Exercise: Can you print each line from the very first one through the line containing "Action: point(28,84)", both ends included, without changing a single character?

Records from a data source
--------------------

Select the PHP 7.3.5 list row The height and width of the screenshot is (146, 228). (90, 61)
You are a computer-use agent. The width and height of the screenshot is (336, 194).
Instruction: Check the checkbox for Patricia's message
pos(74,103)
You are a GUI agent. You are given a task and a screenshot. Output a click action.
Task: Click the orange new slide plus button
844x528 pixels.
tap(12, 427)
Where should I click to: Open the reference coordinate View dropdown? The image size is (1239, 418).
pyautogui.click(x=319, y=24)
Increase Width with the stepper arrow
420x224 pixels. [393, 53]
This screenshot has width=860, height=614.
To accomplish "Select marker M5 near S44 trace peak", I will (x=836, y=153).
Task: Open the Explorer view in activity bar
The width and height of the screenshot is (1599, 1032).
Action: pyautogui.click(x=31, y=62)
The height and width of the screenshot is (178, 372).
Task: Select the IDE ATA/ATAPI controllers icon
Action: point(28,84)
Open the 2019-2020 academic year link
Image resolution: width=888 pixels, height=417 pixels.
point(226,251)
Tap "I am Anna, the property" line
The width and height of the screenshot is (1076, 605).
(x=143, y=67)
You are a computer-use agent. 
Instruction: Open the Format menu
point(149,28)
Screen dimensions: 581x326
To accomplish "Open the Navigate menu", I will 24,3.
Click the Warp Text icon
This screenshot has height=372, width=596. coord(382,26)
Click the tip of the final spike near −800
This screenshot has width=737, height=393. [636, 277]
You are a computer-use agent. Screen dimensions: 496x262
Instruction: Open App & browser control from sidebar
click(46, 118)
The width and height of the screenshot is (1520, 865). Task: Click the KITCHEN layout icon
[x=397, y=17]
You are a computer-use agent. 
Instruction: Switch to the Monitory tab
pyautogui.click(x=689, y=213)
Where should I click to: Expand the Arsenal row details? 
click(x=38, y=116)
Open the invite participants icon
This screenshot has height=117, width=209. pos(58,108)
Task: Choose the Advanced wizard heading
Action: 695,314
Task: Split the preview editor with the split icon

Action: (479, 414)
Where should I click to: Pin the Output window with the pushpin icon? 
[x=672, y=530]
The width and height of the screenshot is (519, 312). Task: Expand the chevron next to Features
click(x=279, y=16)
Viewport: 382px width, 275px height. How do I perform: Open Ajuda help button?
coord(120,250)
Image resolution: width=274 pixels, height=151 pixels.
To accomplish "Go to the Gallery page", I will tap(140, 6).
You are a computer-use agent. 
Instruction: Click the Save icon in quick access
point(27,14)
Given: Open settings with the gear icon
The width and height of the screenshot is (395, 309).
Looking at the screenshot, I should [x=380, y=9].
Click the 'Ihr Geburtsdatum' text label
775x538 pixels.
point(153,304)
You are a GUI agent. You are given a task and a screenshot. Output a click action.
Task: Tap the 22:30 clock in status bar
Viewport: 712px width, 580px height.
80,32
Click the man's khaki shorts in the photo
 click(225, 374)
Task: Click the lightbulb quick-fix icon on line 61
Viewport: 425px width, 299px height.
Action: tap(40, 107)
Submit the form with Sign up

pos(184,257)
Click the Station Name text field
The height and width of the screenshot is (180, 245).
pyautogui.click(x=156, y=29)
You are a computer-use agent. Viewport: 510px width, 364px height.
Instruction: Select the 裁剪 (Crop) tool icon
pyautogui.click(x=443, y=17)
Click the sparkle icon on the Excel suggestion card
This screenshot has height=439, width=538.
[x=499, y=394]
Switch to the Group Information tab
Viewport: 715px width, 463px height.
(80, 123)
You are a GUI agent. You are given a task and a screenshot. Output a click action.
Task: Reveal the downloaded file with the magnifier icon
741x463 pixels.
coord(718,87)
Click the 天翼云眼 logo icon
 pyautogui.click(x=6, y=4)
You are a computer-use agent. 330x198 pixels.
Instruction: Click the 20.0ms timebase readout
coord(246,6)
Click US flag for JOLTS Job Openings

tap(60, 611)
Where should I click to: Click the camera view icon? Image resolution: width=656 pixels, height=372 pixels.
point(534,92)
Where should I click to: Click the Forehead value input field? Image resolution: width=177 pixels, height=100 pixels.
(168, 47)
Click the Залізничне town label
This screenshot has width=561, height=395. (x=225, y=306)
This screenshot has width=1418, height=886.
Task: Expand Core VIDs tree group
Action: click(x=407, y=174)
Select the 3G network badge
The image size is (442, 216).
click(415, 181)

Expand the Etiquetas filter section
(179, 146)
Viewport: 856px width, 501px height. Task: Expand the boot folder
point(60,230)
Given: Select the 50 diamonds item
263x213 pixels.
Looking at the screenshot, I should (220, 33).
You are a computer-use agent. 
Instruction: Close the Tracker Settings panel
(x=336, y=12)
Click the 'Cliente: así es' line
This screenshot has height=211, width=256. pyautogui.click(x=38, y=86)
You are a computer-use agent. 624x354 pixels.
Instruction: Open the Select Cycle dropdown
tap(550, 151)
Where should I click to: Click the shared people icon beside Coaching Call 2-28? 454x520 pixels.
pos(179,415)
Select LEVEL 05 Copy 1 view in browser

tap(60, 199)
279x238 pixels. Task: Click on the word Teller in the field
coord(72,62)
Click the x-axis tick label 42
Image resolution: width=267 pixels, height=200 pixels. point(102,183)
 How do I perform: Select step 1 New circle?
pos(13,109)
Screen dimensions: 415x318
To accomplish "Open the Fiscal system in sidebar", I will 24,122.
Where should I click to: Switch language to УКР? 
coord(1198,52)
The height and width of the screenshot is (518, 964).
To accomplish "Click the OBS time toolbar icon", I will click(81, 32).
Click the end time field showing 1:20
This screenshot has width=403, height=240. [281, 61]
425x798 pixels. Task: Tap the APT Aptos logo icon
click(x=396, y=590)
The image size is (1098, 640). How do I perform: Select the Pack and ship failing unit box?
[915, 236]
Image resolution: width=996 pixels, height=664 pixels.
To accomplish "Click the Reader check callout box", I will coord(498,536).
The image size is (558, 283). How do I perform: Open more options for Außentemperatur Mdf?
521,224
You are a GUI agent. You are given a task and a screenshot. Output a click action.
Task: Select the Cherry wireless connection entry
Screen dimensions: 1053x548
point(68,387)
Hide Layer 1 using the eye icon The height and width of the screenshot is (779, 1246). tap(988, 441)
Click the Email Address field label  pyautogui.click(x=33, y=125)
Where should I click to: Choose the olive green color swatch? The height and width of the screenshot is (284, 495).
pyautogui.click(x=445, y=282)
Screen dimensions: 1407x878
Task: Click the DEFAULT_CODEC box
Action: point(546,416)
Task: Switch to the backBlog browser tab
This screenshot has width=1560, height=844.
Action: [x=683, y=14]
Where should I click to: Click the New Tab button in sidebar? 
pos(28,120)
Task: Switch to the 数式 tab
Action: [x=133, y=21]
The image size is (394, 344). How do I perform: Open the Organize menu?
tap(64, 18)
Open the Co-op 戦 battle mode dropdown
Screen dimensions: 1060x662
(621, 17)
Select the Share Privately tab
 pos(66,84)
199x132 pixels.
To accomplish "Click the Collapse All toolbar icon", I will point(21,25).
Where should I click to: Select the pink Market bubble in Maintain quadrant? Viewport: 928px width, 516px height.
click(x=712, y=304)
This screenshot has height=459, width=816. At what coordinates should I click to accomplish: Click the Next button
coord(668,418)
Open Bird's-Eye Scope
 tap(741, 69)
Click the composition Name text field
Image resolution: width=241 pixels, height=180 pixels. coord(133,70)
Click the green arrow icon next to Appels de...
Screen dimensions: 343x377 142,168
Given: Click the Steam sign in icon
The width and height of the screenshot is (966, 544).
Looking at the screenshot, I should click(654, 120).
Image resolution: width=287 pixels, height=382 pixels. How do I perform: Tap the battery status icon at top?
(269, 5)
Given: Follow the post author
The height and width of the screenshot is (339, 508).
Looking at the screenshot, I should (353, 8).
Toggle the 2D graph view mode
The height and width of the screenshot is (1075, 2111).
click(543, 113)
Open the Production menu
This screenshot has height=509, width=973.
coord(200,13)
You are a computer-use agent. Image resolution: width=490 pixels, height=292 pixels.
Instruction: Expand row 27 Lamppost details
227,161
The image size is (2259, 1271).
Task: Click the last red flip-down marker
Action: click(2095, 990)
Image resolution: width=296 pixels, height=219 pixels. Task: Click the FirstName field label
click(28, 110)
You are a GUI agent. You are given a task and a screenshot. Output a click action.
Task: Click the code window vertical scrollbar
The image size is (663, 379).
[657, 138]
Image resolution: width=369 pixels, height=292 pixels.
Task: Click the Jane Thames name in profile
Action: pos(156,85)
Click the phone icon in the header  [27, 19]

--------------------

Complete response:
Select the PHP 7.3.5 list row The height and width of the screenshot is (146, 228). (90, 61)
You are a computer-use agent. The width and height of the screenshot is (336, 194).
Instruction: Check the checkbox for Patricia's message
pos(74,103)
You are a GUI agent. You are given a task and a screenshot. Output a click action.
Task: Click the orange new slide plus button
844x528 pixels.
tap(12, 427)
Where should I click to: Open the reference coordinate View dropdown? The image size is (1239, 418).
pyautogui.click(x=319, y=24)
Increase Width with the stepper arrow
420x224 pixels. [393, 53]
This screenshot has width=860, height=614.
To accomplish "Select marker M5 near S44 trace peak", I will (x=836, y=153).
Task: Open the Explorer view in activity bar
The width and height of the screenshot is (1599, 1032).
Action: pyautogui.click(x=31, y=62)
The height and width of the screenshot is (178, 372).
Task: Select the IDE ATA/ATAPI controllers icon
Action: point(28,84)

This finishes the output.